Spring Cloud Data Flow 1.0 GA 发布了，包括以下更新：
- Spring Cloud Data Flow’s Apache YARN Server 1.0 GA
- Spring Cloud Data Flow’s Kubernetes Server 1.0 GA
- Spring Cloud Data Flow’s Cloud Foundry Server 1.0 M4
- A Stream DSL that describes a data pipeline as a directed graph of individual applications.
- DSL support for named destinations that lets you consume events from any ‘pipe’ in the stream definition. This is referred to as tapping a stream. You can also combine the output from multiple streams.
- A deployment manifest that lets you define the resource usage of individual applications (CPU, Disk, Memory) as well as application instance count and how to partition data. You can also pass arbitrary application properties when deploying.
- Support application packaging as either a Spring Boot uber-jar or Docker image.
- Support deploying data microservices built using Spring Cloud Stream for long lived Stream applications that process an unbounded amount of data and Spring Cloud task for applications that process a finite set of data and then terminate.
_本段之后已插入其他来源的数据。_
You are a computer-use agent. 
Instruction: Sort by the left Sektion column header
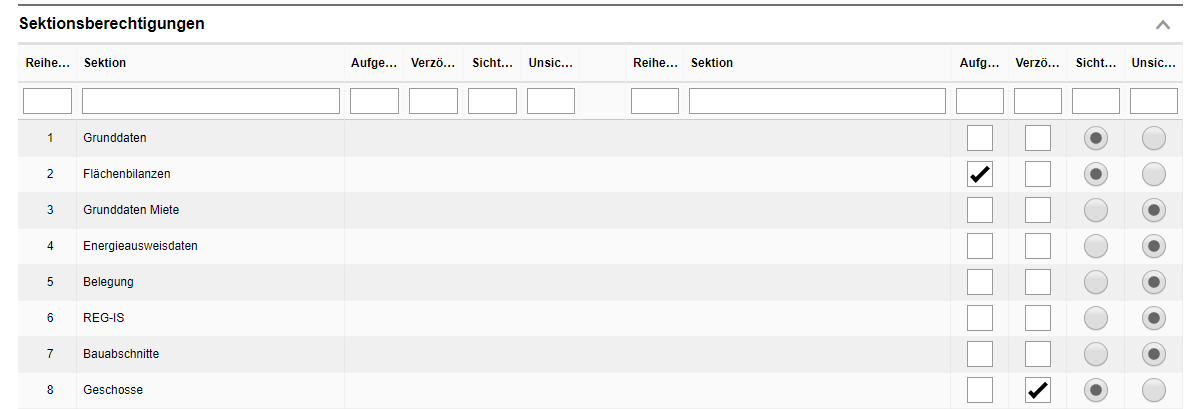[105, 63]
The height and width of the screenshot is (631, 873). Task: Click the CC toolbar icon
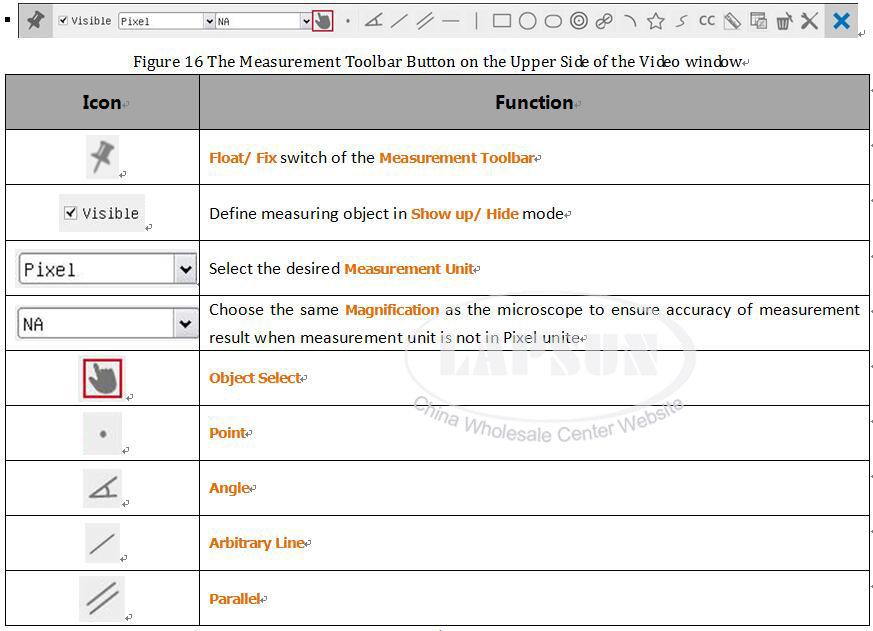point(707,21)
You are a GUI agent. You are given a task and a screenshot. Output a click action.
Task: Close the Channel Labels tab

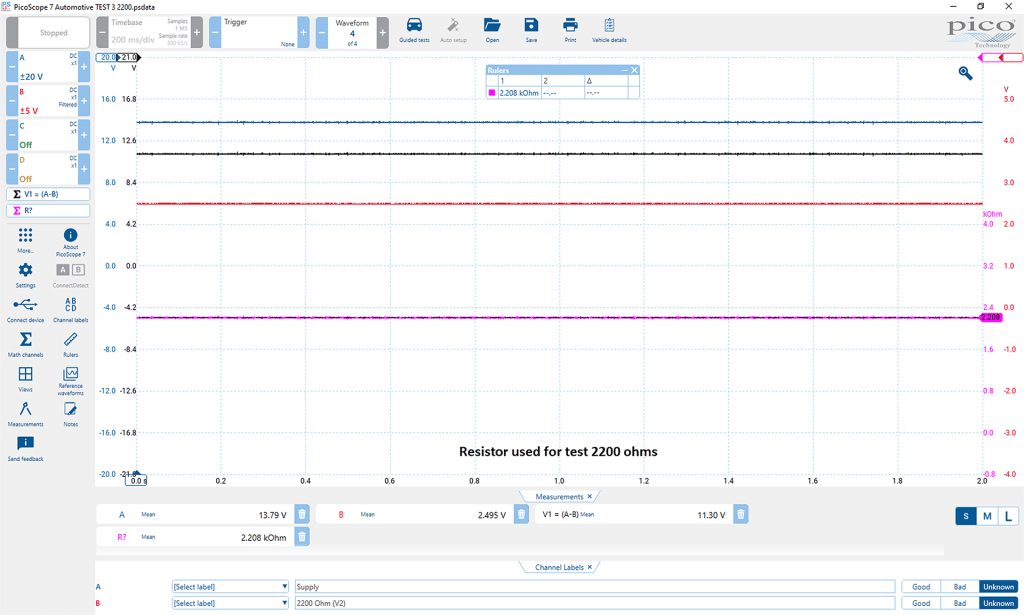pos(590,567)
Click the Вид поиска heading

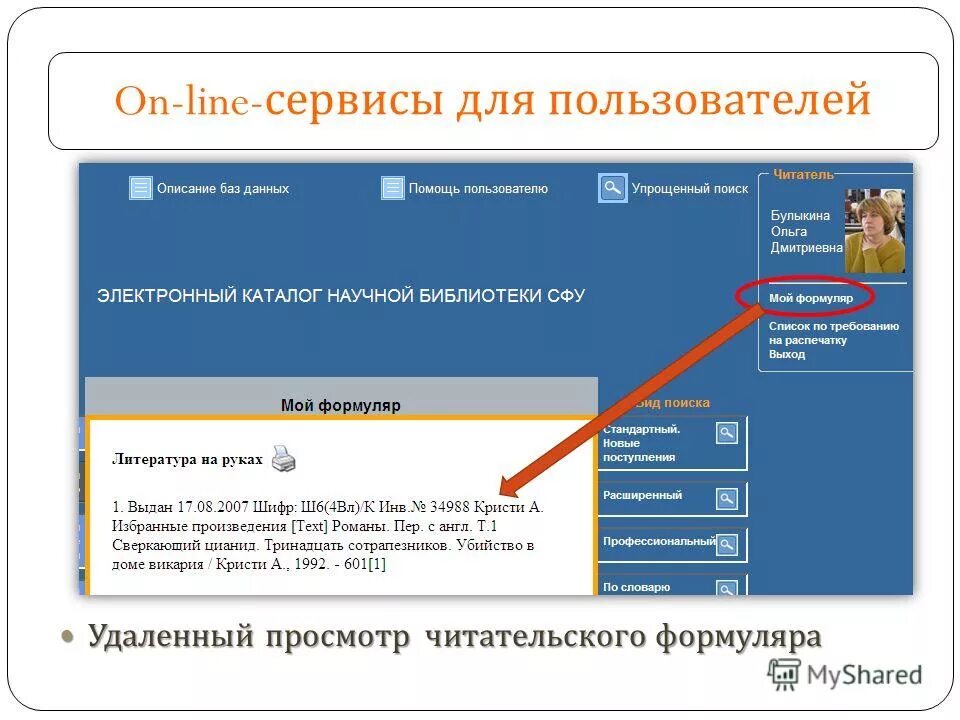pos(673,402)
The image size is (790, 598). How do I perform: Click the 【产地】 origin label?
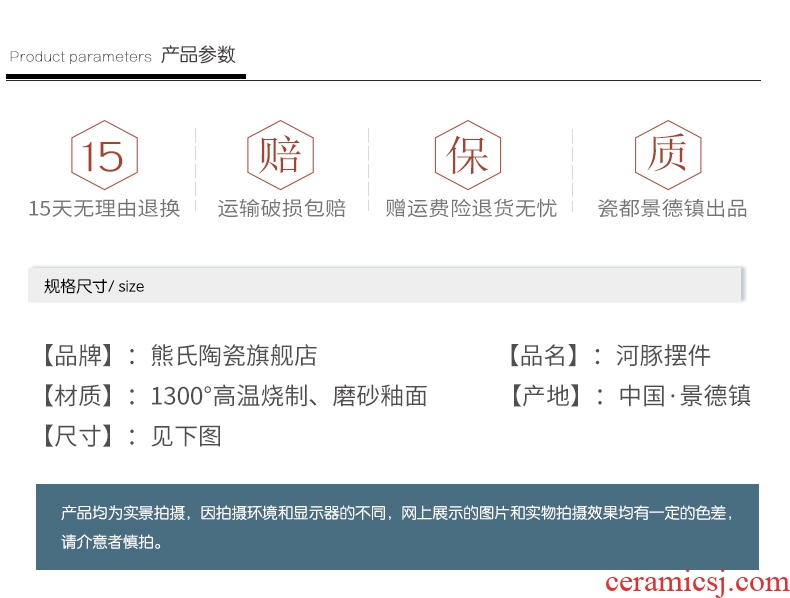[x=545, y=396]
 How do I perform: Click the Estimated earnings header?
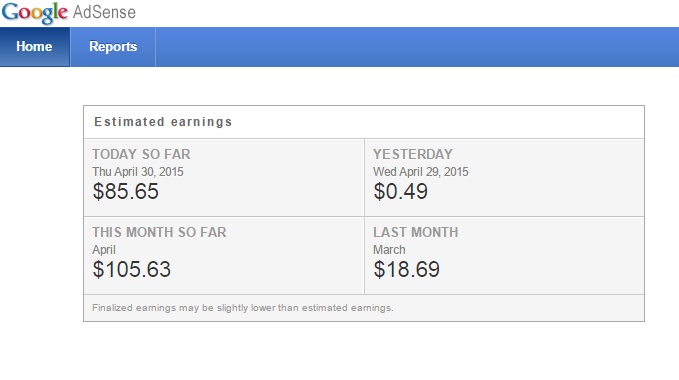[x=163, y=122]
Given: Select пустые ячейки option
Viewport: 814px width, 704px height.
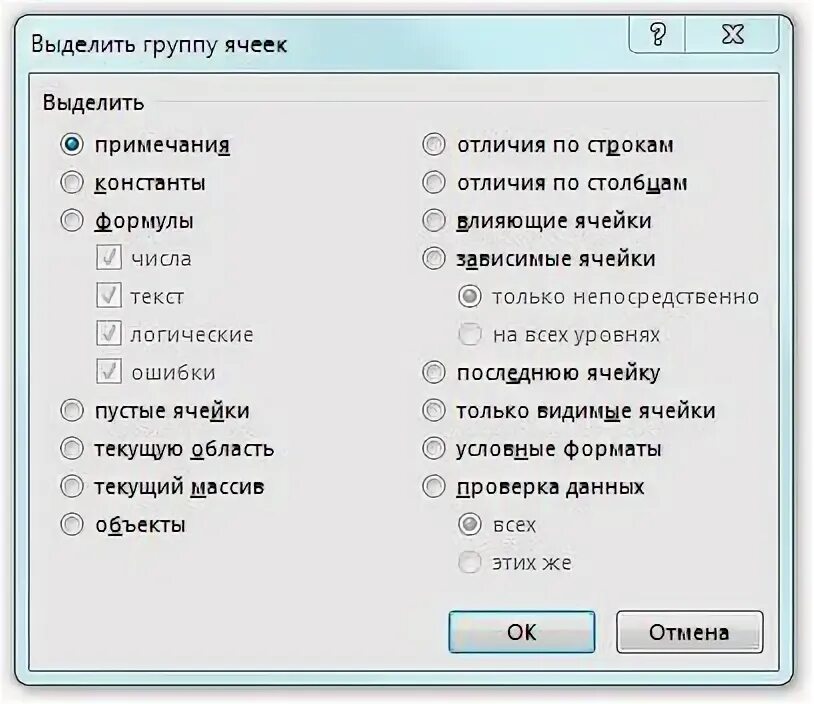Looking at the screenshot, I should 72,411.
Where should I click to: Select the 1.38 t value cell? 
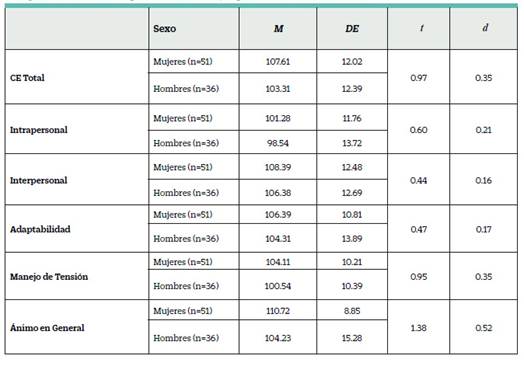point(418,328)
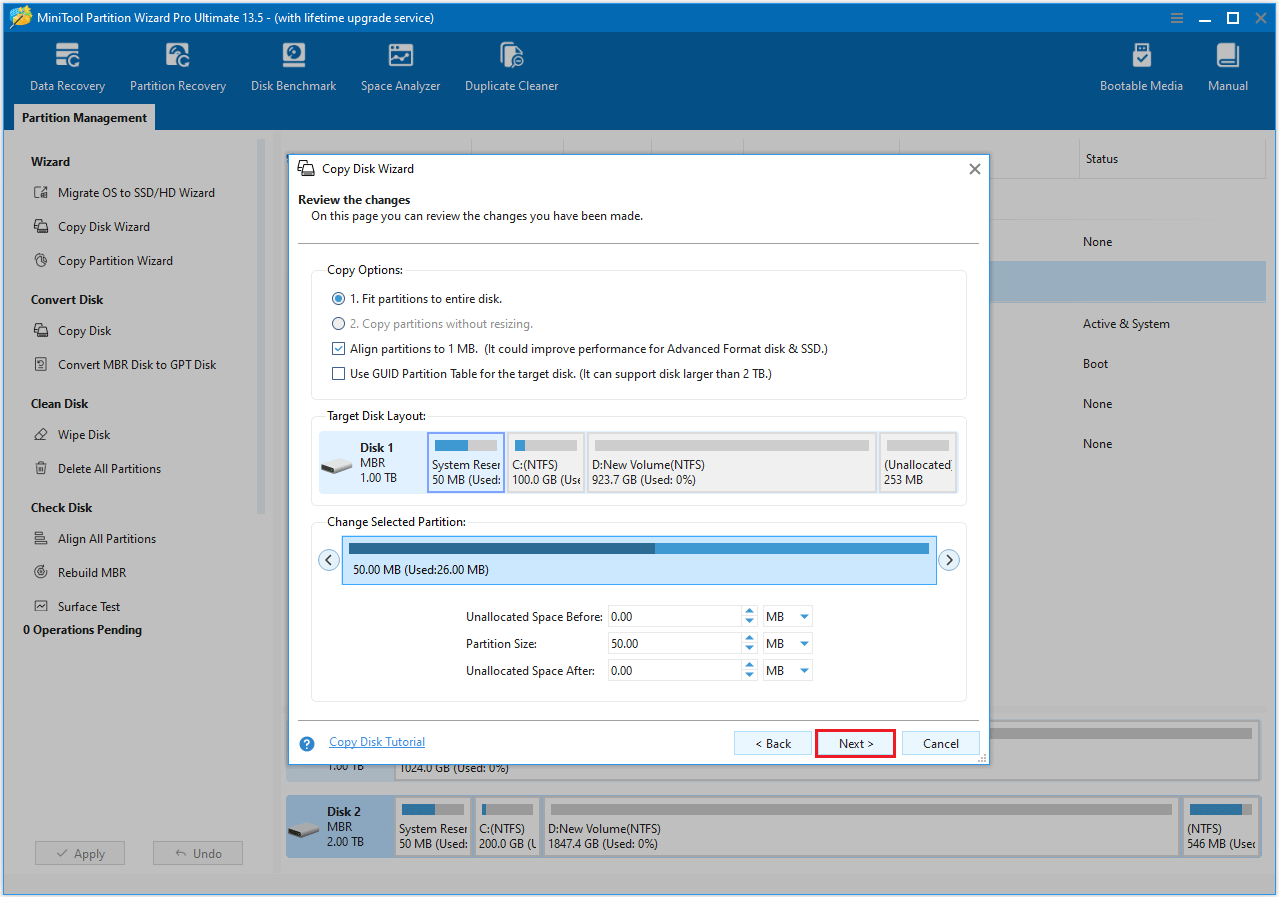Start the Space Analyzer
1279x897 pixels.
[x=400, y=66]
In turn these build upon Spring Boot.
- A shell application with tab-completion to create, deploy and monitor streams and tasks.
- A HTML5 Dashboard that lets you create, deploy, and monitor deployed streams and tasks.
- Support for basic HTTP and OAuth 2.0 authentication.
- ‘NoSql’ real-time analytics using Field Value and Aggregate Counters with HTTP endpoints on the server to access counter values. Counter data is backed by Redis.
- Use Spring Initializr to simplify the creation of stream applications.
- Spring Cloud Stream applications support RabbitMQ and Kafka 0.8
- Task and Stream Application Starters that you can use to customize the many source, processor, sink and task applications that we have provided.
- Whitelisting of Spring Boot application properties gives the shell/UI information to show a preferred set of boot properties to display for code completion and application info.